These are just a few examples of how probability plays a role in our daily lives. Probability provides a framework for quantifying and analyzing uncertainty, which enables us to make more informed decisions, predictions, and assessments.

Probability vs Probability Distribution:

Probability refers to the likelihood of a particular event occurring, expressed as a value between 0 (impossible) and 1 (certain) while Probability distribution refers to the set of all possible values of a random variable and the probabilities associated with each value. It describes the distribution of values that a random variable can take.

Note: The total probability of all events sums up to 1

Some Examples distributions:

Introduction to probability Distribution

  • A probability distribution is a function that describes the likelihood of obtaining the possible values that a random variable can take.

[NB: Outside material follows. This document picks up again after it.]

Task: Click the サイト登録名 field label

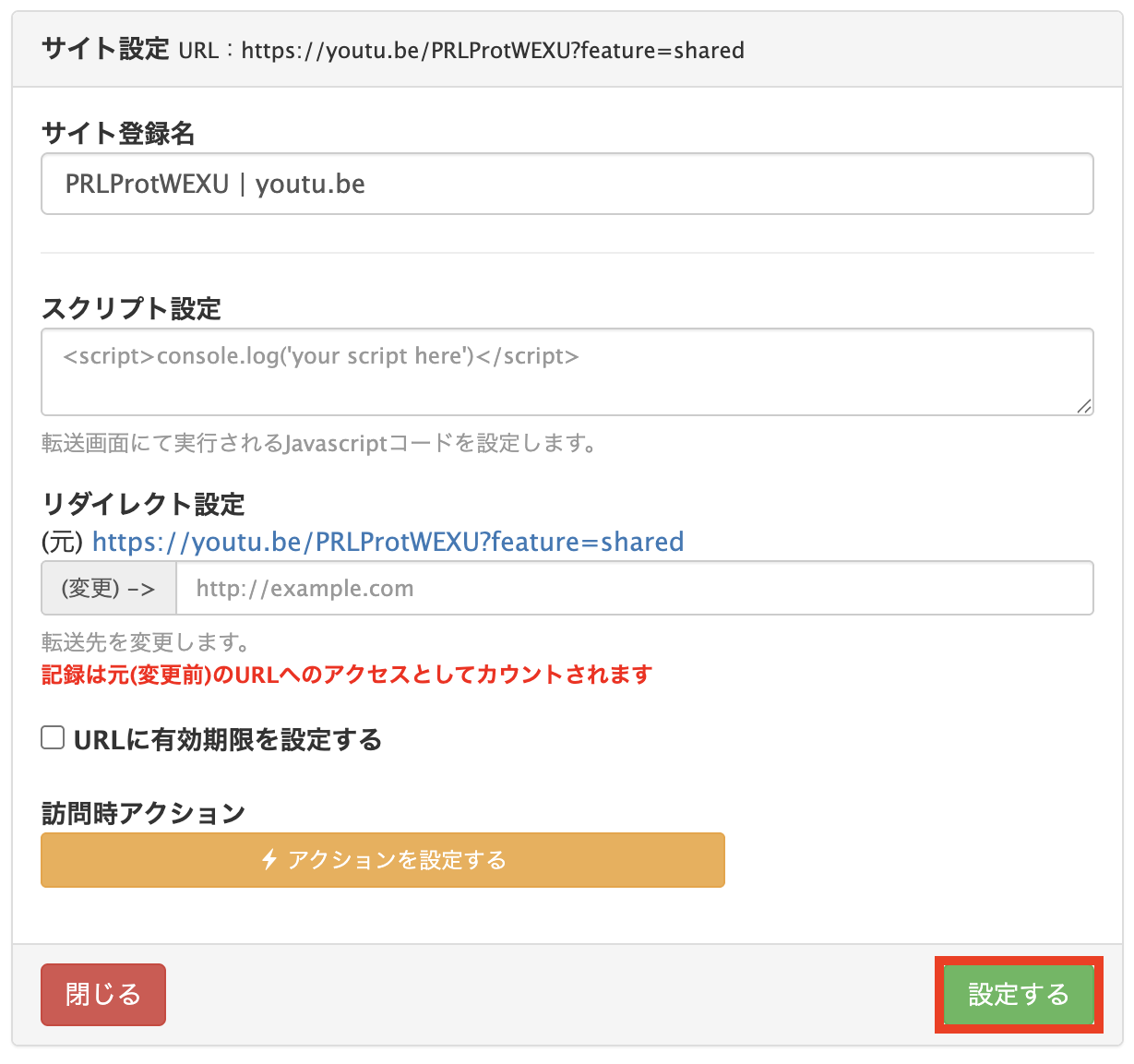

It assigns probabilities to each possible outcome of a random event.
  • It is important because it allows us to make predictions and analyse uncertainty in the data by understanding the distribution of the data and its characteristics, such as the mean and variance.
  • The information provided by the probability distribution helps in decision making, hypothesis testing and modelling of random events.

Eg: Imagine you are flipping a fair coin. The possible outcomes are either heads or tails, and each outcome has an equal chance of occurring, so the probability of getting heads or tails is 0.5.

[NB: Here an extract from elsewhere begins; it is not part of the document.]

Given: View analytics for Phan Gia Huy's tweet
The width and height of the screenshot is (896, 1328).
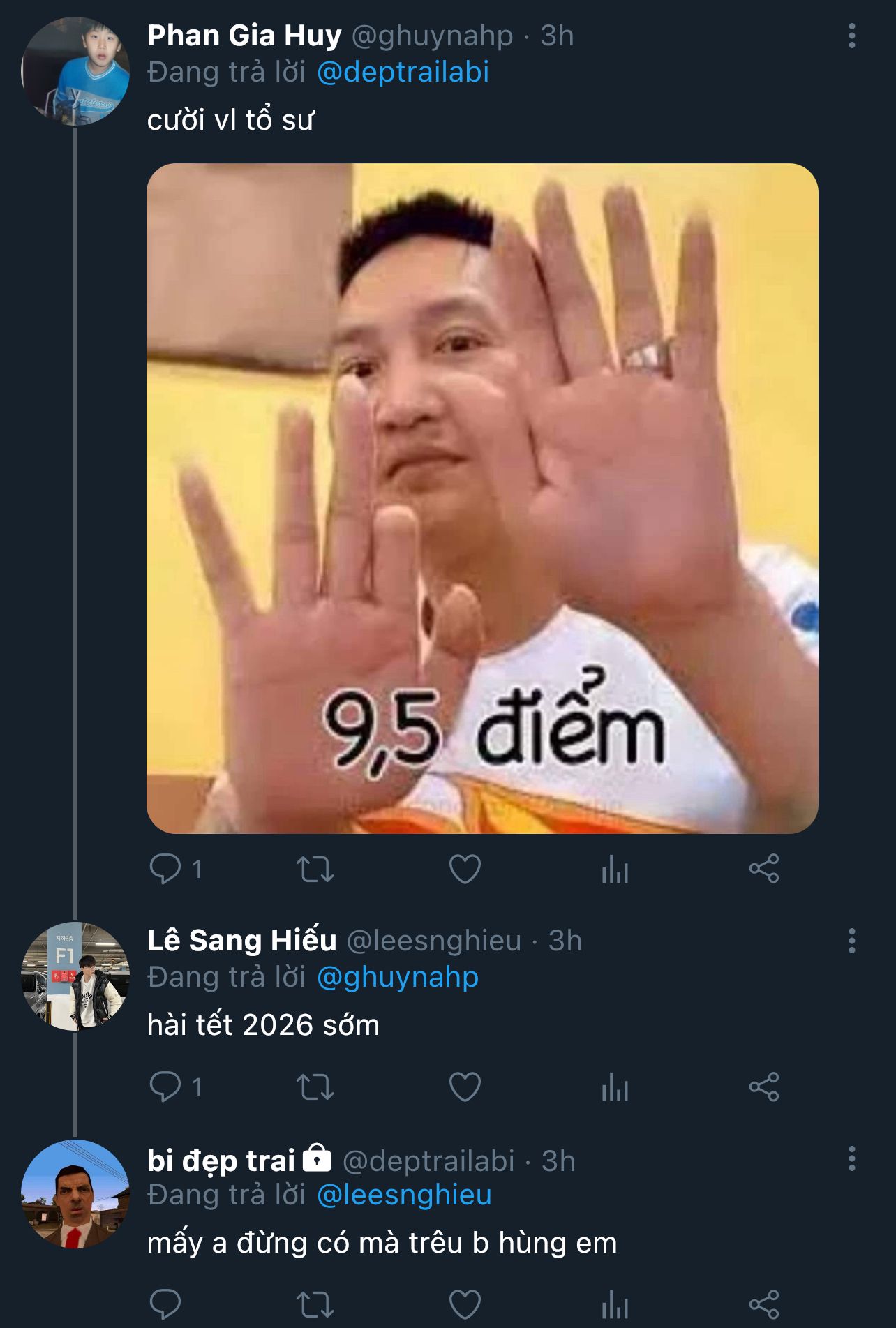Looking at the screenshot, I should coord(615,870).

This idea can be extended to any random event, where the random variable can take different values.

Example

The height of people in a certain population is a random variable, and the probability distribution of the height can be modelled using a histogram or a function like a normal distribution.

In simple terms, probability distribution tells us the chances of different outcomes in a random event.

There are many types of probability distributions, with new ones being developed as needed to model different phenomena. Some common types include:

  • Normal distribution
  • Binomial distribution
  • Poisson distribution
  • Exponential distribution
  • Uniform distribution
  • Bernoulli distribution etc.

The specific probability distribution used depends on the nature of the random variable being modelled

Random Variables

A random variable is a variable that can take on different values based on the outcome of a random event. In probability theory, a random variable is a numerical outcome of a random event. There are two types of random variables: discrete and continuous.

Discrete random variables

  • can only take on specific values, such as the number of heads when flipping a coin. Eg:{0,1}

Continuous random variables

  • can take on any value within a specified interval Eg:such as the height of a person can range from [160,190]
  • To represent distribution of continuous random variables Probability Distribution functions are used

Let’s understand Probability distribution function(PDF) vs Probability mass function(PMF)

PDF: The probability density function is used to represent the distribution of continuous random variables. It defines the probability density of a continuous random variable at a given value, which is the derivative of its cumulative distribution function. The PDF gives us information about the likelihood of observing values in a given interval, rather than specific values. The PDF is always positive and its integral over the entire range of the random variable must equal 1.

import numpy as np
import matplotlib.pyplot as plt

# Generate random ages data
np.random.seed(0)
mean_age = 30
std_age = 10
ages = np.random.normal(mean_age, std_age, 1000)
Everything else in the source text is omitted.